We update the header dictionary. This information is stored in the 2nd and 3rd rows of the station list/text.

In [None]:
station[1:3]

In [None]:
header['ftime'] = mpp.get_fntime(station[1], station[2], header)
header

#### Get the measurements

Next we need to pull out the measurements and place them in the right row and column.

In [None]:
df = mpp.get_rows(header, station)
df

#### Combine all the steps
We packaged all the steps into parse station to make the code most reusable

In [None]:
df = mpp.parse_station(station)
df

#### write the file

Sometimes it's going to be more convieniant to write the file out into small .csvs that we'll later read into a database or something.
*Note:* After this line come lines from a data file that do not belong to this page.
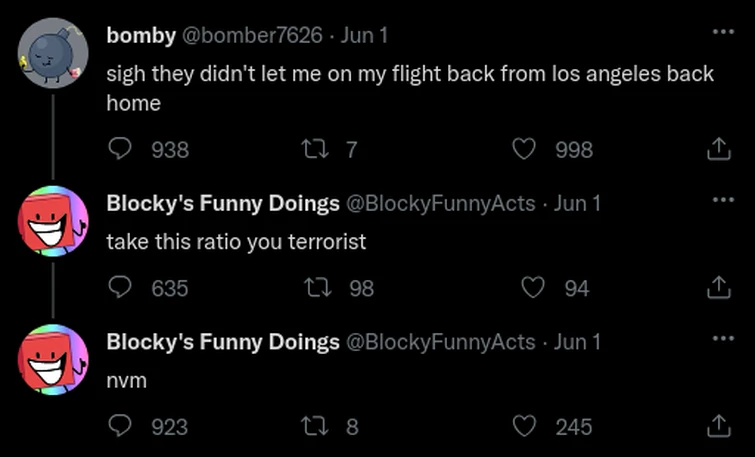Like the 'take this ratio' tweet
Image resolution: width=755 pixels, height=457 pixels.
(531, 289)
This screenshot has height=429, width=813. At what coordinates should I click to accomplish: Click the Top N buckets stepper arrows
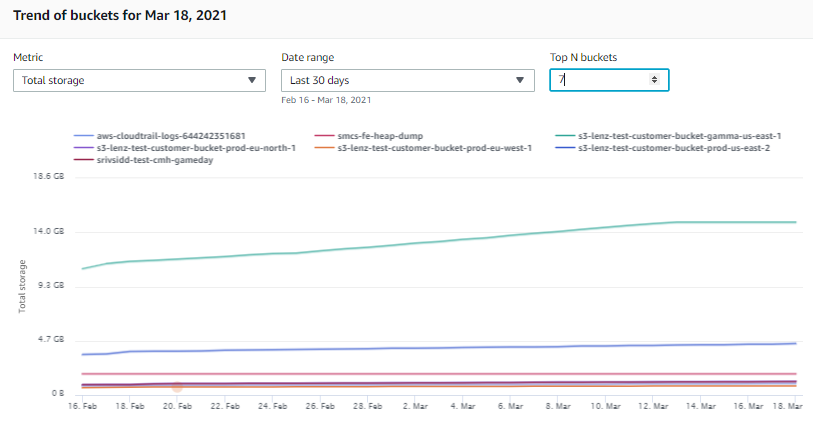click(x=654, y=80)
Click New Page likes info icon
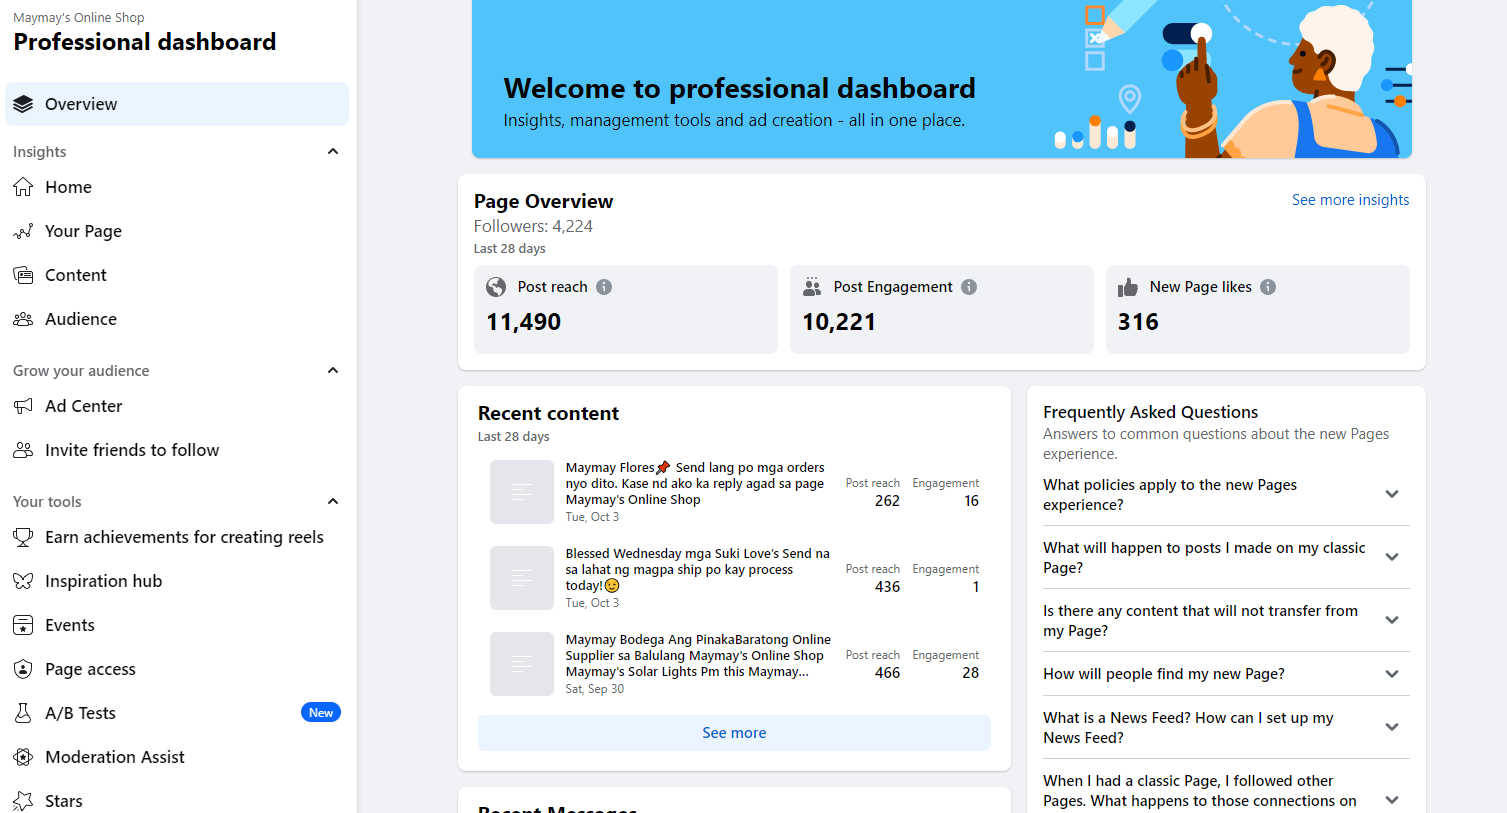 pyautogui.click(x=1268, y=287)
This is especially useful in case code breaks.

Here we have the write_station function return the path to the file it wrote:

In [None]:
mpp.write_station(station)

This generates a .csv file in the mos/modelrun folder. You can open and view this file by clicking on it.

#### log errors
if for whatever reason our parsing doesn't work, we can write the error in a log file.

In [None]:
station_broken = station.copy()
#lets break the middle row
station_broken[10] = 'a b c d'
station_broken

In [None]:
mpp.write_station(station_broken)

# Next Steps: Try parsing a whole file into a set of spreadsheets

1. Compose the functions described above to generate a set of spreadsheets that corresponds to each station record in the file.
2. Monitor the logs to see what is broken as that will have to be fixed.